In case of a larger number of factors, the experimental cost required tends to be high as all possible combinations of factors must be taken into account. Usually, fractional factorial designs are preferred in this case to reduce the size of the design matrix. Various applications of model-based experimental designs can be found in the review by Franceschini et al. [78]. When the number of parameter combination leads to an affordable number of experiments, the so-called full-factorial method can be used, where the additive effects on a response for each of the input factors, as well as the interaction between them, are determined. Before setting the experiment and the DoE matrix, a few experiments were performed to understand the feasibility of the applied reaction conditions in order to choose upper and lower values in the DoE matrix that would not alter the stability of the colloidal suspensions. The range of temperatures was known to span between 120 °C (temperature needed to provide enough energy to the system to reduce the Pt metal salt) but lower than about 200 °C, which is the deformation temperature of the Teflon liner (polytetrafluoroethylene (PTFE)) inside the autoclave. The pH values below 8 showed the formation of precipitates (aquo-hydroxo complexes of the chosen Pt precursor) whereas the upper value of 10 was given by the dilution of the basic Pt solution. Finally, the chosen ranges for the atomic ratio between the Pt and the polymeric stabiliser (polyvinylpyrrolidone (PVP)) were selected in order to obtain stable suspensions.
Once the applicable parameter space for the hydrothermal syntheses was defined, to screen the impact of the three selected parameters (temperature, pH, and molar ratio between precious metal complexes and polymeric stabiliser), each with two possible values (low or high) in a full-factorial experiment design mode, eight (=23) experiments were conducted. By measuring the Feret diameter of at least 300 particles for each experiment (which can be considered as internal replicates of each set of analyzed experimental condition), the average NPs’ diameter was used as the outcome. A model was constructed, based on an Analysis of Variance (ANOVA) approach, that was able to fit for the selected DoE design the reaction outcomes [79].
As outlined in Figure 4 (Pareto Chart), only one of the factors resulted as statistically relevant in determining a size variation of the resulting NPs, whereas the effect of the other parameters was negligible. Despite the reduced number of experiments, the chosen DoE approach allowed the identification of the main parameter (the pH, terms B in the Pareto Chart in Figure 4) responsible for the particle growth under the tested experimental conditions.
Instead, temperature and molar ratio between precious metal complexes and polymeric stabiliser were evidenced to be less relevant; therefore, their contribution reported in the Pareto Chart of Figure 4 resulted as below the threshold of statistically relevant parameters. Likewise, also the mutual interactions pH–temperature, temperature–molar ratio, and pH–molar ratio did not remarkably affect the reaction output.
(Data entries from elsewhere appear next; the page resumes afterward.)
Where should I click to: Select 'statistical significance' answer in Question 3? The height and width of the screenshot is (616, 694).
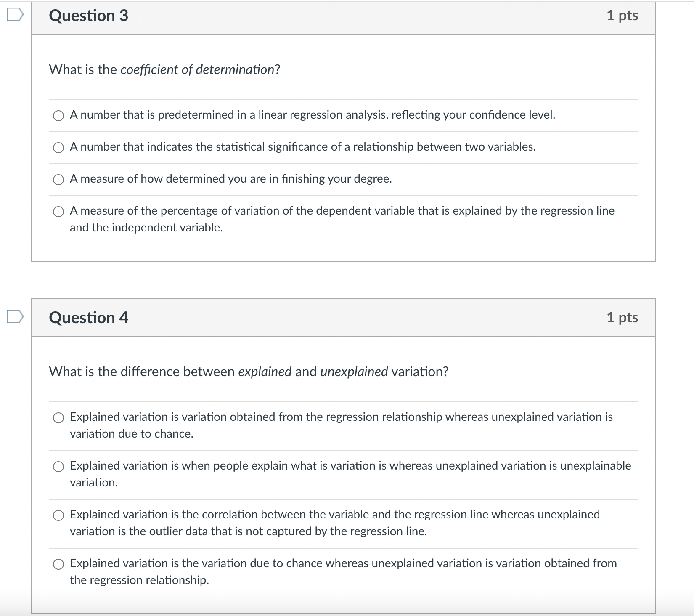tap(58, 147)
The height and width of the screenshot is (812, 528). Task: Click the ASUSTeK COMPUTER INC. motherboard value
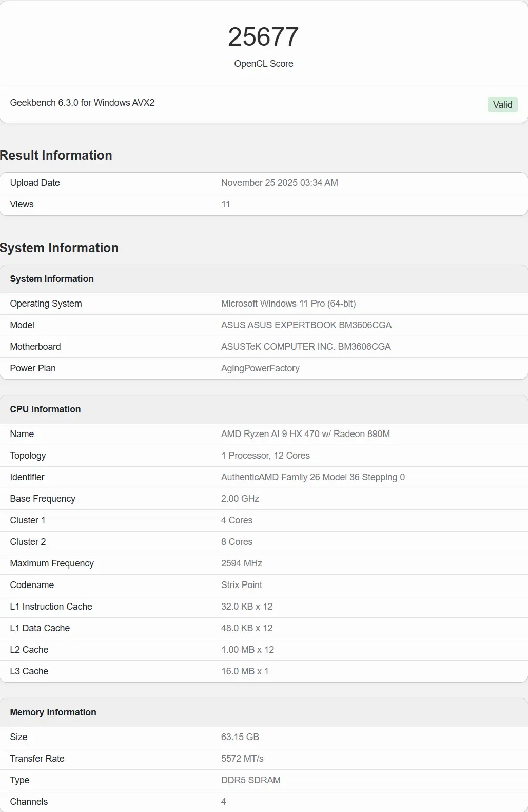pyautogui.click(x=306, y=347)
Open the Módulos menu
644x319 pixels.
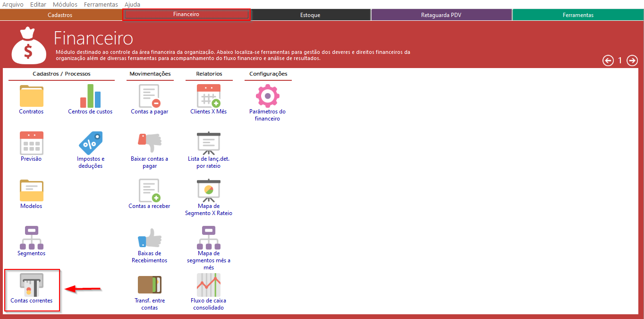tap(65, 4)
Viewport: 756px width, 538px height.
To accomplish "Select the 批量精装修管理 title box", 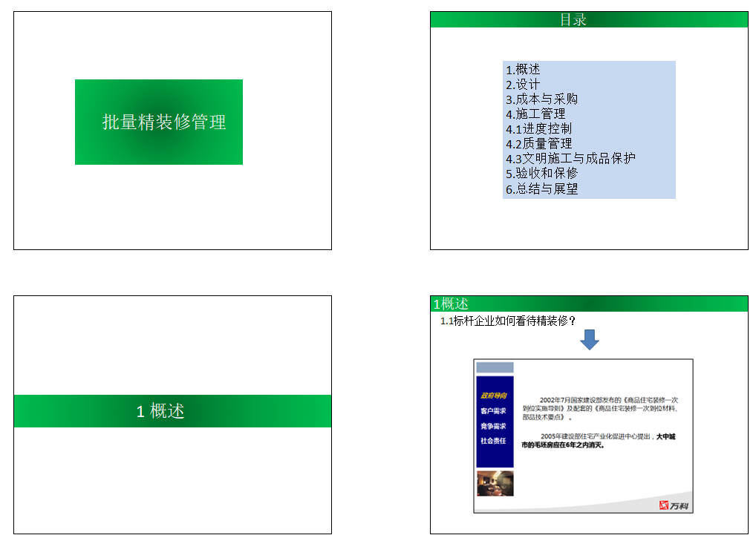I will tap(159, 122).
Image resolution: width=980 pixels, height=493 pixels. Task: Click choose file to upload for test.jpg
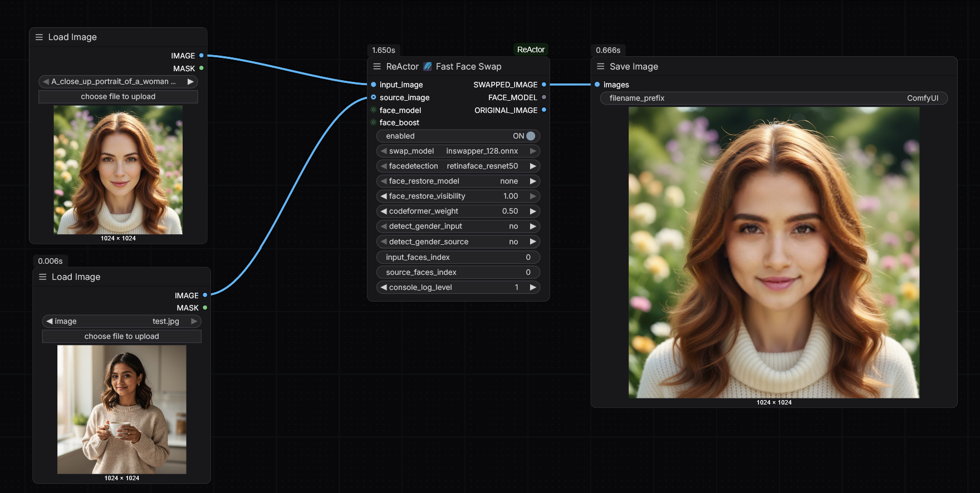click(x=121, y=337)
As general comments for the performed DoE, the goodness of the generated model to fit the outcomes was confirmed by the linearity of the regression as reported in the residual plots in Figure 4. The model assumptions, such as linearity of relations and normal distribution of residuals, were adequate even if the low number of experiments could not provide strong evidence for the homoscedasticity (i.e., when all the aleatory variables have a similar variance) and the independency of errors. Overall, the standard variance for the values, the random distribution against the sequence of experiments, and the normal distribution of the residuals resulted in a good regression analysis. At the end of the study, the Pt NPs obtained with the optimised reaction parameters (Figure 4, TEM B) resulted as bigger than those obtained at the beginning of the study (Figure 4, TEM A).

2.2.4. Application to Flow Chemistry

Microfluidic and, generally speaking, flow chemistry are branches of research that are projected for industrial evolution because of the reduction in the experimental volumes and, accordingly, of the used reactants [80,81]. The opportune designing of starting experimental conditions is notably well accepted by entrepreneurs who can improve the quality and the quantity of goods to be sold. Several examples have already been reviewed and presented in literature [82].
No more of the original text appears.